Au XIXe siècle, les Dayaks et les Malais se révoltent contre le sultanat de Brunei qui négligeait la gestion de Sarawak. Au même moment, l’explorateur James Brooke débarque à Bornéo. Cet aventurier et ancien soldat anglais de l'Armée des Indes a acheté, avec son modeste héritage, un navire qu'il a armé. Il se met au service du sultanat de Brunei et parvient à mater la rébellion en terrorisant les Dayaks avec ses canons. Le sultan de Brunei le récompense en le nommant Râja (gouverneur) du Sarawak. La famille Brooke y règnera jusqu’au XXe siècle.

Il est formellement interdit aux Dayaks de posséder des armes et ceux-ci sont contraints de travailler à produire de l’huile de palme ou extraire de l’antimoine. Or, l’un des objets de base de leur équipement d’ouvrier est une petite gourde composée d’un morceau de bambou de 30cm aux extrémités duquel on place des bouchons.


Comprendre l'origine de la sarbacane courte des Dayak permet de comprendre les valeurs que ce peuple désire transmettre à ses jeunes garçons.


Cette gourde prendra bientôt la fonction de sarbacane et deviendra le symbole de la résistance Dayak. En pratiquant une forme de guérilla, les Dayak s’opposent aux soldats du Râja Brooke en trempant la pointe de leurs fléchettes dans divers venins tirés de la nature. Plutôt que de l’eau, les « gourdes » sont emplies de fléchettes acérées : les Dayaks peuvent ainsi se promener armés à l’insu des Blancs.
Encore aujourd’hui, les Dayak portent ces sarbacanes. Le garçon la reçoit à 12 ans, ce qui fait de lui un homme : il n’a plus à baisser les yeux devant qui que ce soit, ni à obéir à un chef qu’il n’a pas choisi de suivre.

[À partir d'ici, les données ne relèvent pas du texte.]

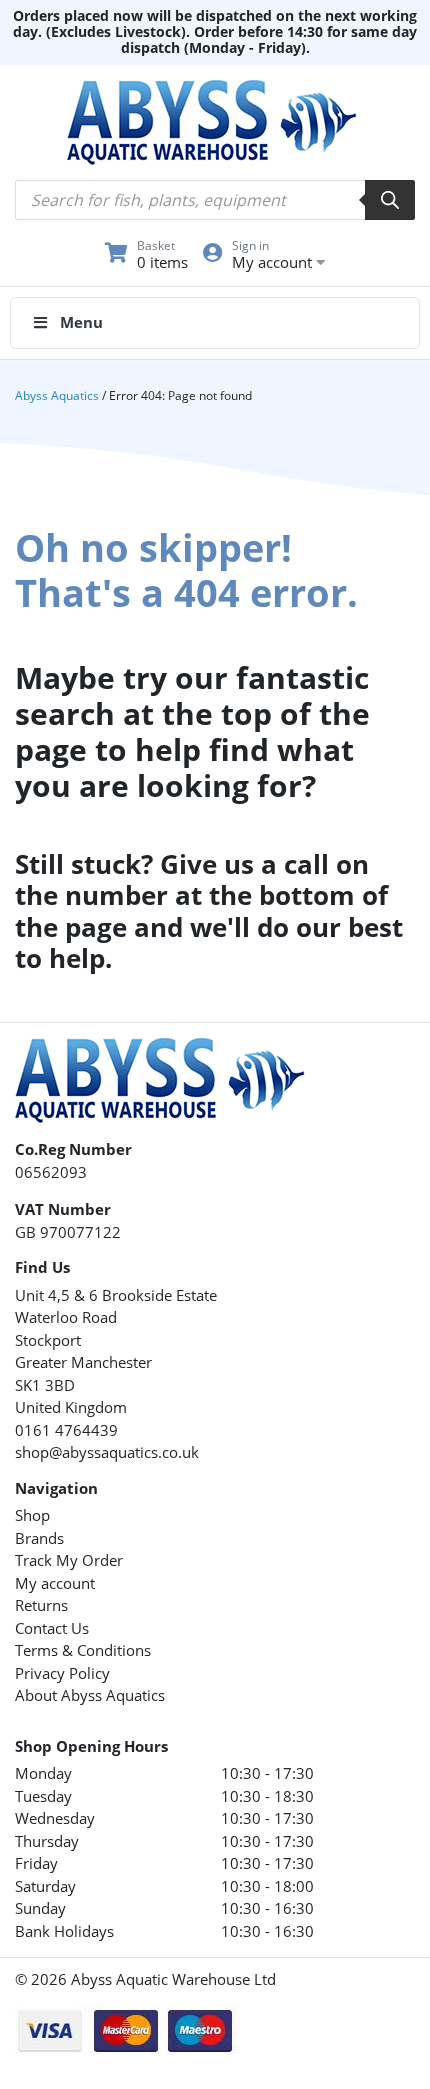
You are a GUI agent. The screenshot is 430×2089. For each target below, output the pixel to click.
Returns (41, 1605)
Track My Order (69, 1560)
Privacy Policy (62, 1673)
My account (55, 1583)
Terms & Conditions (83, 1650)
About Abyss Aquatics (90, 1695)
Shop (32, 1515)
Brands (39, 1538)
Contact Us (52, 1628)
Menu (81, 322)
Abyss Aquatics (57, 395)
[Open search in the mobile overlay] (215, 200)
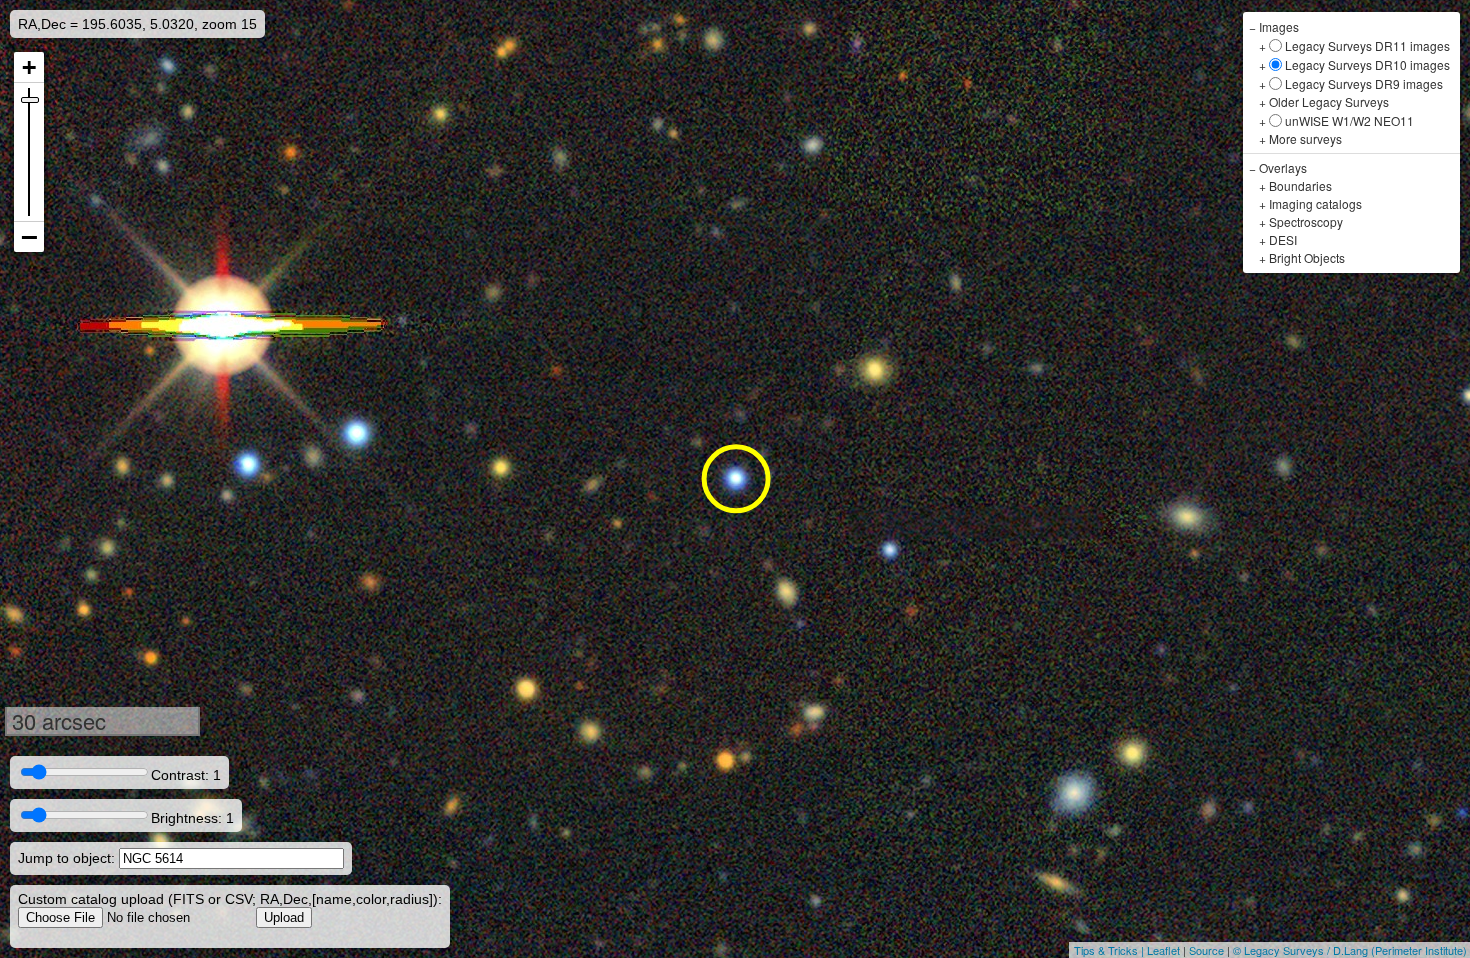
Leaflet (1163, 950)
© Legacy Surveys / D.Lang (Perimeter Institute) (1350, 950)
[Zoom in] (29, 67)
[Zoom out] (29, 237)
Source (1206, 950)
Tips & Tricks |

Ma sarbacane est authentique en ce sens qu’elle vient vraiment de Bornéo et fut fabriquée selon la méthode traditionnelle. Elle ne date toutefois pas de l’époque des Râja Brooke.    


Couteau ornemental, Inde,  (réplique fidèle d’un objet historique)

Déjà présenté auparavant sur ce blog, ce couteau est une réplique de celui qui fut offert à Robert Clive par Mir Jafar Ali Khan Bahadur, en 1763. L’original avait un fourreau et un manche en ivoire et en argent ; celui-ci (copie bon marché pour touristes) est en laiton et en ivoirine (ou faux-ivoire, un mélange de camphre, collodion et de méthylène). L’aigle représenté au pommeau et sur les ornements est Jatâyu, oiseau fabuleux du Ramayana.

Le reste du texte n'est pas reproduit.